The single shift MRSA applied to all the roe deer (n = 25, 16 female, 9 male), broken into 63 segments (30 spring: 18 female and 12 male; 33 fall: 21 female and 12 male) revealed a high degree of variability in range shifting behaviour among individuals and groups (Fig. 5, see also complete results in Tables A1 and A2 in Appendix S1E). Among all analysed segments, somewhat fewer females (23 of 39, 59%) than male segments (20 of 24, 83%) exhibited a significant range shift (l.r.t. P < 0·05) with a weak difference across sexes (χ2 = 3·02, P = 0·08). Among those with significant range shifts, the median distance of the shift ranged from 0·16 to 5·2 km (median 1·4, inter‐quartile range 0·41–3·12). Home range areas were consistently small (median 0·44 km2, IQR 0·29–0·70) with no differences between sexes or age groups (P > 0·08), consistent with kernel density estimates of the same animals (Morellet et al. 2013). Of those animals determined to have performed a significant range shift, the median RSI was 2·48 (IQR: 0·96–4·4), much higher than that of non‐significant range shifts (median 0·27, IQR: 0·16–0·40). Durations of transitions were also highly variable (Fig. 5), from less than 1 day to 70 days (median 8·5, IQR: 2·5–10·5).

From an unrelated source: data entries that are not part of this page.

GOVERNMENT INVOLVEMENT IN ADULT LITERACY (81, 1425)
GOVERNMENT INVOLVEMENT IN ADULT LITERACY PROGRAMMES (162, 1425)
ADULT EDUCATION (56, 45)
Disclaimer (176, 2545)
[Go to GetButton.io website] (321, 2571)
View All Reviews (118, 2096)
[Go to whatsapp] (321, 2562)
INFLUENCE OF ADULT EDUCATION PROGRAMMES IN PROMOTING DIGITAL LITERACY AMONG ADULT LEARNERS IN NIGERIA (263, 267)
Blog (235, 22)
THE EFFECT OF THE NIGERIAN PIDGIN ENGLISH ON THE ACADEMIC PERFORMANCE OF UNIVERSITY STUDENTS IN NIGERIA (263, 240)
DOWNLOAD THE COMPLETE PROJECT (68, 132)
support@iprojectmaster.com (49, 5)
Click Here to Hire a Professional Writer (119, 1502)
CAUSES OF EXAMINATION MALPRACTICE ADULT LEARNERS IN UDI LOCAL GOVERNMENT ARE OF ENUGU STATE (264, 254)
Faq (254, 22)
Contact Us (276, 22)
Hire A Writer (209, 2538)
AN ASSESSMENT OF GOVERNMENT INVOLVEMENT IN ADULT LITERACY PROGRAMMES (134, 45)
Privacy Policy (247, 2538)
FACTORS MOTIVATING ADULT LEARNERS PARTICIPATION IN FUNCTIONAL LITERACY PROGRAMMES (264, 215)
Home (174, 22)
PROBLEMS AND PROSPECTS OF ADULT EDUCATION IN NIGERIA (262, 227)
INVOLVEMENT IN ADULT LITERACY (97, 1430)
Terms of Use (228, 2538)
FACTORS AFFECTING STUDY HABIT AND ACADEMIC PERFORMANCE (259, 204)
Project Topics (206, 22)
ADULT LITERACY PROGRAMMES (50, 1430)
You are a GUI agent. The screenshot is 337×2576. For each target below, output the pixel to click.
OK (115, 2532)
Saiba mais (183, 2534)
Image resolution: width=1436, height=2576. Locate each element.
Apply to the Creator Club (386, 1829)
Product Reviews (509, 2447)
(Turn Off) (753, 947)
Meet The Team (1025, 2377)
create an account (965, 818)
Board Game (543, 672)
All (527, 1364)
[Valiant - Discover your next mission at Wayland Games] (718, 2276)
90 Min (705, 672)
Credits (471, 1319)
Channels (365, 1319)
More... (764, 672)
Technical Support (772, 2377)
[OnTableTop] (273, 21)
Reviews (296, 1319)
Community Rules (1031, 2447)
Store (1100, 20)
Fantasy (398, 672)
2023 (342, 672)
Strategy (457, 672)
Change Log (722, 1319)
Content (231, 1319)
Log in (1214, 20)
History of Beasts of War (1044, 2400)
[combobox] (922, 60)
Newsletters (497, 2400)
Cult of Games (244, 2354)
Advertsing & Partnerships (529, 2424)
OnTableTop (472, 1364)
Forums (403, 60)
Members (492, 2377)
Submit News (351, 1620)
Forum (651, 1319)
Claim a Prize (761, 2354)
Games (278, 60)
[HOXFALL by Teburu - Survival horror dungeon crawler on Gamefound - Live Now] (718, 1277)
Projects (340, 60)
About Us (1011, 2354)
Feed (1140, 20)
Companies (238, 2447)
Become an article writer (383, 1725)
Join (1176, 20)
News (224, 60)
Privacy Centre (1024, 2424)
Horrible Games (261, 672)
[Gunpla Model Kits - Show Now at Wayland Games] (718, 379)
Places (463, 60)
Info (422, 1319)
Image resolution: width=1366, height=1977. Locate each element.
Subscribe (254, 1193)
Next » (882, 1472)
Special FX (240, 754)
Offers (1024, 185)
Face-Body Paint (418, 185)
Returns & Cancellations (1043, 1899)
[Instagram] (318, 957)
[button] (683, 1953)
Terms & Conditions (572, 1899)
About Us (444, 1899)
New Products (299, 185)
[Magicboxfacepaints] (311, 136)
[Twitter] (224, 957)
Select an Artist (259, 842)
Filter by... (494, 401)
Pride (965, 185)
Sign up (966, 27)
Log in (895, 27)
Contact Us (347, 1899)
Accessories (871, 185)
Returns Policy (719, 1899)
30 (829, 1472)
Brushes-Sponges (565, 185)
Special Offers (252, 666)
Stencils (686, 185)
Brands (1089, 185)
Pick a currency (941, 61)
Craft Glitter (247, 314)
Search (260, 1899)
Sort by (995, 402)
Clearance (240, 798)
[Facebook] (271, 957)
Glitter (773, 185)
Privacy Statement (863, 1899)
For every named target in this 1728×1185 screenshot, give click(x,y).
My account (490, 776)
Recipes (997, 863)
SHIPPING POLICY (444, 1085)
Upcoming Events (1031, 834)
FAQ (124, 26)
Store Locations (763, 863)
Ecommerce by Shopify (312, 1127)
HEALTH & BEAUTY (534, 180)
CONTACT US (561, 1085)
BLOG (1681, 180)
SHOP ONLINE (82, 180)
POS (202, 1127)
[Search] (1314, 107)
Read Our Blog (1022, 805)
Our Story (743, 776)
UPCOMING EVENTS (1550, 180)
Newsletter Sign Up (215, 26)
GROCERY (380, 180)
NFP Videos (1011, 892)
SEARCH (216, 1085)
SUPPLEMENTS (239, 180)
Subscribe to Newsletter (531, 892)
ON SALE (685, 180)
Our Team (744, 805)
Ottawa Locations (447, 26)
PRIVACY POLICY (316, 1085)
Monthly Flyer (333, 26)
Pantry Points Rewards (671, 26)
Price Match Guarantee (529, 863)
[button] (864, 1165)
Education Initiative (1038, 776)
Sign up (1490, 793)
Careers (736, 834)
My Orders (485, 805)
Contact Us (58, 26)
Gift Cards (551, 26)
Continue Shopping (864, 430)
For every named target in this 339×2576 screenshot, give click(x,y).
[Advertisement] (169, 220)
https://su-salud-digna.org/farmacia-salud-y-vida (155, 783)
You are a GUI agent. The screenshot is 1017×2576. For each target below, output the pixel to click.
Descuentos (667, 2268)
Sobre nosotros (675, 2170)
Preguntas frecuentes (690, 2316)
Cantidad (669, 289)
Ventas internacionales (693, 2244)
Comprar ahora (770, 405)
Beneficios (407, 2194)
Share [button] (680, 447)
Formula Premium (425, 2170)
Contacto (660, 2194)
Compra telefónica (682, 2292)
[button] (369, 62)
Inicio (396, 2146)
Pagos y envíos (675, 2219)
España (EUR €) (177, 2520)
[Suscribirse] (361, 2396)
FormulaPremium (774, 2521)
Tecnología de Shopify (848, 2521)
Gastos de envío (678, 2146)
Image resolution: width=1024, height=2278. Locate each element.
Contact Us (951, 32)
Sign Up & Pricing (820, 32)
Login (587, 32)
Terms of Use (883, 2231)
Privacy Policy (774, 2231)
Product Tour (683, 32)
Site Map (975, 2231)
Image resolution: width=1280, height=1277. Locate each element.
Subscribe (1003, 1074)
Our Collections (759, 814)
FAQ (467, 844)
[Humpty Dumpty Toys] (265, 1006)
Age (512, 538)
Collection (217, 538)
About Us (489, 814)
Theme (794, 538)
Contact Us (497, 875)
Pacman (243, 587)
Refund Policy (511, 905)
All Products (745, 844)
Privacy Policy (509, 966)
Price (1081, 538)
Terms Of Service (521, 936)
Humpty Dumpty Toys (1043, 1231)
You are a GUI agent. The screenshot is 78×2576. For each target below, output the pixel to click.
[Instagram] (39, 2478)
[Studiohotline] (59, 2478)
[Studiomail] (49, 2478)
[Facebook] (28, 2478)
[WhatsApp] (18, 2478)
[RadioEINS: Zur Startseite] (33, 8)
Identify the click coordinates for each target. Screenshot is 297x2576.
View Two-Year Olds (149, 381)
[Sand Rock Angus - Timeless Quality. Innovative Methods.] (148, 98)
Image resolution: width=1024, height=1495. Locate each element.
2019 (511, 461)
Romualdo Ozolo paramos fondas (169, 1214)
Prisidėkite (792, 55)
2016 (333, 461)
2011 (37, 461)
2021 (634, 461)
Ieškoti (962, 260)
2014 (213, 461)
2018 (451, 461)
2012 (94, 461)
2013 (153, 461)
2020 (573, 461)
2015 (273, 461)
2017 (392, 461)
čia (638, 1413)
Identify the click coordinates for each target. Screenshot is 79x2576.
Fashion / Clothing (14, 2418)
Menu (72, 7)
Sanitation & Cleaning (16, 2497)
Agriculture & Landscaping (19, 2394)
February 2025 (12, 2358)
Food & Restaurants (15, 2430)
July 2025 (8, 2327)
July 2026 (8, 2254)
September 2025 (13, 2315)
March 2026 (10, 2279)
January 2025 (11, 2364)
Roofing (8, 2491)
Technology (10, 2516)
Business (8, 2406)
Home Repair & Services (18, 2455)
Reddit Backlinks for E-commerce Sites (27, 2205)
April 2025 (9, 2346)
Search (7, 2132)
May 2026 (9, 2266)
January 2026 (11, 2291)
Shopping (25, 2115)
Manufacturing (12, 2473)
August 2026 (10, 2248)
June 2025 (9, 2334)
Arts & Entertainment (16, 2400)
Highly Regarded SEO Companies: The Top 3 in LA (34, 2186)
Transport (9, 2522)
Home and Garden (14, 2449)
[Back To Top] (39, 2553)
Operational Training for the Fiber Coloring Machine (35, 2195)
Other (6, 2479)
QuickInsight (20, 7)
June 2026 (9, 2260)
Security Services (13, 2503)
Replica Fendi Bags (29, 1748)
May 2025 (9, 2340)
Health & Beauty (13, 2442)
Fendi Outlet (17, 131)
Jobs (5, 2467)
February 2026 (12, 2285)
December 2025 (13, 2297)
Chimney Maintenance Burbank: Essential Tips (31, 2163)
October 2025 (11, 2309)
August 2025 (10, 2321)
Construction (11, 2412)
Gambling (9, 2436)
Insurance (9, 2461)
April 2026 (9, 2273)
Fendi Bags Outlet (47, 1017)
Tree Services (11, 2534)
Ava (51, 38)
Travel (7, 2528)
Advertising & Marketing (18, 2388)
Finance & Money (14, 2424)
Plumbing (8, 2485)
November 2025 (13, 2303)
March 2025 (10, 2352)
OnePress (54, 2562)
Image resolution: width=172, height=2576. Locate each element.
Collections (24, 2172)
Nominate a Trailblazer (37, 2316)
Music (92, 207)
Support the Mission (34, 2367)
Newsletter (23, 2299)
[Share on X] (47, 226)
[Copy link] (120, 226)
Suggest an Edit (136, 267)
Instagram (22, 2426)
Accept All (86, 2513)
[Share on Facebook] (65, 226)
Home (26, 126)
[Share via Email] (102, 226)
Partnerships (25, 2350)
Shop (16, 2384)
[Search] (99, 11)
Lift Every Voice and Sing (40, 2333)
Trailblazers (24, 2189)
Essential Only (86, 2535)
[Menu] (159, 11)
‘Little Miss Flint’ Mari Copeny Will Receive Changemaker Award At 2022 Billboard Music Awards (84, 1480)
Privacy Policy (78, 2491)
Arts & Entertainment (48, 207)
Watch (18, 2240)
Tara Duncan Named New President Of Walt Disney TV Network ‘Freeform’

Neither distance, area, RSI nor durations showed any significant patterns with respect to age or sex (all mixed effects model P > 0·4). However, ranging area was positively related to migration distance. We fitted a linear mixed effects model of standardized log(area) against standardized log(distance) and range significance (TRUE/FALSE P < 0·05) with animal identification (ID) code as a random effect after model selection rejected sex, age and interactions as covariates. The analysis yielded main effects of 0·68 (SE 0·14, P < 10−4) for standardized log(distance) and −0·9 (SE 0·3, P < 0·001) for the range significance. This means that animals undertaking longer migrations tended to have larger ranging areas, but range shifting individuals had significantly smaller ranging area than non‐shifting individuals (Fig. 6).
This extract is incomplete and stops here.